Caitlin Flanagan does it again. It's hard to even isolate all the absurd assumptions and generalizations in this piece.
Note in particular the set of "assumptions" that Flanagan cites as the grounds for second-waver's promotion of sexual liberation, including "that a girl is capable of great sexual desire." Flanagan's skepticism of this underlies her entire essay.
She also apparently feels we should accept a novel by a sexagenarian about a largely apocryphal phenomenon as accurate evidence of contemporary "values of girls’ desire for committed relationships [and] the realities of the sexual era in which we live."
The entire piece is confused; Flanagan doesn't clearly differentiate between when she's talking about the teens of today and the teens of five to ten years before. The upshot: Today's teens are supposedly adapting 1950s "Boyfriend Story" norms and practice in reaction to the aimless whorishness of their elder sisters. That previous generation of girls, cautionary tales that they were, provoked a backlash against "acts and experiences that are frightening, embarrassing, uncomfortable at best, painful at worst." And these girls only were conned into such acts because they were "taught by  peer culture that hookups are what stolen, spin-the-bottle kisses were to girls a quarter century ago."
But though Flanagan intones that in her day, girls "looked forward to sex, not as a physical pleasure (although it would—eventually—become that for most of us [EDITOR: Oh, honey.]), but as a way of becoming ever closer to our boyfriends," these modern girls had sex ... for reasons that Flanagan cannot or does not explain.
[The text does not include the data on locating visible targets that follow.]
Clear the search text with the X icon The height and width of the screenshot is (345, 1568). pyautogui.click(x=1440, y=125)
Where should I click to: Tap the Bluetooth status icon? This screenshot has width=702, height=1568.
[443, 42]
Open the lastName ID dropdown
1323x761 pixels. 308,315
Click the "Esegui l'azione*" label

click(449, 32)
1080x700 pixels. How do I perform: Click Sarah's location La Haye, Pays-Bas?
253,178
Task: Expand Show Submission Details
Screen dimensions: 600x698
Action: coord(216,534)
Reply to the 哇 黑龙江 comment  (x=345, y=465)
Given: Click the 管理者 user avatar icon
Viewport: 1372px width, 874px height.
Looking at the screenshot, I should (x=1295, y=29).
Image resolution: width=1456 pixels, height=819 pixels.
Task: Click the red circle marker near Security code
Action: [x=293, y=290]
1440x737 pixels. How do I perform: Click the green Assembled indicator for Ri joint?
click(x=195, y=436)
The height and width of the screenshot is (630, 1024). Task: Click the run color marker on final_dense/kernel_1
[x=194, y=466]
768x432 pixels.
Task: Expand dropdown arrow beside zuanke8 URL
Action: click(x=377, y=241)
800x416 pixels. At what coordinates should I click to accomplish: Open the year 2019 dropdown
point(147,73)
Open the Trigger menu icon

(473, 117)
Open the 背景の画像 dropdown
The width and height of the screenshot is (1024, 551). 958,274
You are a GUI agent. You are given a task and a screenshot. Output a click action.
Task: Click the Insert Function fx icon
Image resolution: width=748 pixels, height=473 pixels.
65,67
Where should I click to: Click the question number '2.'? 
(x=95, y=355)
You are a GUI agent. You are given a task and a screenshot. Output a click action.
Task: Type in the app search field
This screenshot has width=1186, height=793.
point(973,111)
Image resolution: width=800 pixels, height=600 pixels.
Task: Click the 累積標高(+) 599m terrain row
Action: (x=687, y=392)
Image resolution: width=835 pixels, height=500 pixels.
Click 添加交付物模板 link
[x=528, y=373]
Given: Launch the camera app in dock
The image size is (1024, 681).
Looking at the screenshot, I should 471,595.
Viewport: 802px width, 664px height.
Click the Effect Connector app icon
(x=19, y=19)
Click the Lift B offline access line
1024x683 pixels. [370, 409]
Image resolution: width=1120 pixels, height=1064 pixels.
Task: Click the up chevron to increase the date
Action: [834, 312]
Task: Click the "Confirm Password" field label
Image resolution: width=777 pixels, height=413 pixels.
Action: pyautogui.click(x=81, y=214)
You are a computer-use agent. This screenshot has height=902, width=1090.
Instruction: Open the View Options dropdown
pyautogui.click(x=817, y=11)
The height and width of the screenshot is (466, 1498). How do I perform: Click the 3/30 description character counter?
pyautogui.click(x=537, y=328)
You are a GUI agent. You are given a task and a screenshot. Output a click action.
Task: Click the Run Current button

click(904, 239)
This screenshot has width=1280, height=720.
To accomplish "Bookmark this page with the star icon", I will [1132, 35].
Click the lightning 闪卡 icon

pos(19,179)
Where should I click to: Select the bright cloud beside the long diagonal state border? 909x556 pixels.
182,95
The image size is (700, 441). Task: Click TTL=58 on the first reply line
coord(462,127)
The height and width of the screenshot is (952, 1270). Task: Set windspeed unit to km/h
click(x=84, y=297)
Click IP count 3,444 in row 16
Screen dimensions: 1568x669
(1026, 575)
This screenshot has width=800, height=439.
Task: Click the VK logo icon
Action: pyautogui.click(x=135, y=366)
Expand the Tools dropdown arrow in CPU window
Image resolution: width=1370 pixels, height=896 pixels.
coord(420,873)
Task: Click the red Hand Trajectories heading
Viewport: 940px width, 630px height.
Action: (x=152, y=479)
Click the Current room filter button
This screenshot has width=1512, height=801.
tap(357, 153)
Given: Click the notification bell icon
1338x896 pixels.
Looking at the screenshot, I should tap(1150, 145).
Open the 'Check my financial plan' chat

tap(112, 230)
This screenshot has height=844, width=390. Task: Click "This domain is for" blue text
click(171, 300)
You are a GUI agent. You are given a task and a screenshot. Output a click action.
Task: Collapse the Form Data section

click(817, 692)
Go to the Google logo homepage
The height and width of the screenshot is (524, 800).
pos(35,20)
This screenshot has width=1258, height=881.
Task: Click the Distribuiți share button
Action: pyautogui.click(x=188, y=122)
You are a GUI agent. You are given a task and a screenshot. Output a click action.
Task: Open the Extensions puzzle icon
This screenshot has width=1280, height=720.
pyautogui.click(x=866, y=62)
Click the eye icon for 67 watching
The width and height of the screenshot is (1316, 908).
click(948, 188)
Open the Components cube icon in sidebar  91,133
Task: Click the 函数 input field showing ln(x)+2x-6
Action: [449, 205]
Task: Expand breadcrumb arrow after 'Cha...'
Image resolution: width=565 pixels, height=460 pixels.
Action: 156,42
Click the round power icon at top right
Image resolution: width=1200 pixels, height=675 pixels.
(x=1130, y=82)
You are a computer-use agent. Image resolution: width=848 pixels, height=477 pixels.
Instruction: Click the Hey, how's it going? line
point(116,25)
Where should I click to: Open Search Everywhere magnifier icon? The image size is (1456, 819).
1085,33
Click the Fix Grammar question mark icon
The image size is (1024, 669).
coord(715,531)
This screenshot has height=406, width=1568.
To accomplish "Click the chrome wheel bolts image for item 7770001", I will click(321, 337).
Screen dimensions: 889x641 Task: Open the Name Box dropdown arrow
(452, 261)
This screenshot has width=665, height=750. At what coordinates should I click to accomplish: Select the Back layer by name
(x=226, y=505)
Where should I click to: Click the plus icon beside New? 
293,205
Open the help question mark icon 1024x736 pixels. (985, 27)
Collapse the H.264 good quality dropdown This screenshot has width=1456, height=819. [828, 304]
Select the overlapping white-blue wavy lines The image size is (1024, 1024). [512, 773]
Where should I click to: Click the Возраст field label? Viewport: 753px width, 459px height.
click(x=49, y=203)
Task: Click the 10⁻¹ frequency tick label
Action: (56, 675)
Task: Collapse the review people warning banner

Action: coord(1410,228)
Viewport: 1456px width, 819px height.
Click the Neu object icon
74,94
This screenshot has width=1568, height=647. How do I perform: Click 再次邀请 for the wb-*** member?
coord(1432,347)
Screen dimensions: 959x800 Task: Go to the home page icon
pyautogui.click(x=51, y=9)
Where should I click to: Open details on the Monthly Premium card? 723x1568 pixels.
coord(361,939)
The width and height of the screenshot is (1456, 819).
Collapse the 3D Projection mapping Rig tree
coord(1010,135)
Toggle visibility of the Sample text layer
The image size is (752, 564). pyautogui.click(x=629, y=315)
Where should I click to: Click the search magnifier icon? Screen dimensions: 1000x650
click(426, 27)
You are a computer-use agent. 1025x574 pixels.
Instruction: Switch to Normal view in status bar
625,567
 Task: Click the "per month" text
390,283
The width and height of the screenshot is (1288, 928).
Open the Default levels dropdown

If it's true that the most modern girls could expect was a hookup, and said hookups were not fun or pleasurable, then what was the draw? What story is the "Boyfriend Story" replacing?
Then we reach the crux of the issue: There never was a time where the "Boyfriend Story" was not ascendant. Music and books marketed at teenage girls may vary in their degree of explicitness, but the mainstream media thrust has always been romantic fantasy. I'm reaching for examples from the Bad Old Days (which span what, exactly? 2000-2005? 1995-2005?) for narratives targeted at teen girls that promote clinical and unemotional sex and coming up dry. Even raunchy teen movies of the period typically succumbed to romantic sweetness at the end.
And romantic fantasy is not the exclusive province of girls, any more than lust is solely male. There are indeed girls pining for emotional intimacy with boyfriends who are more interested in merely physical gratification. But there are also teen boys mooning over vivacious, bodacious girls.
Flanagan is, as usual, simultaneously soporific and alarmist, waxing eloquent on the perils of modern feminism and then lulling the reader with the idea that all that unnatural liberation stuff will ultimately not prevail. I'm not sure what the Atlantic gains from having a professional anti-feminist troll/mole writing these columns, but I hope the traffic spike does their revenues enough good to justify the presence of this artfully written dreck.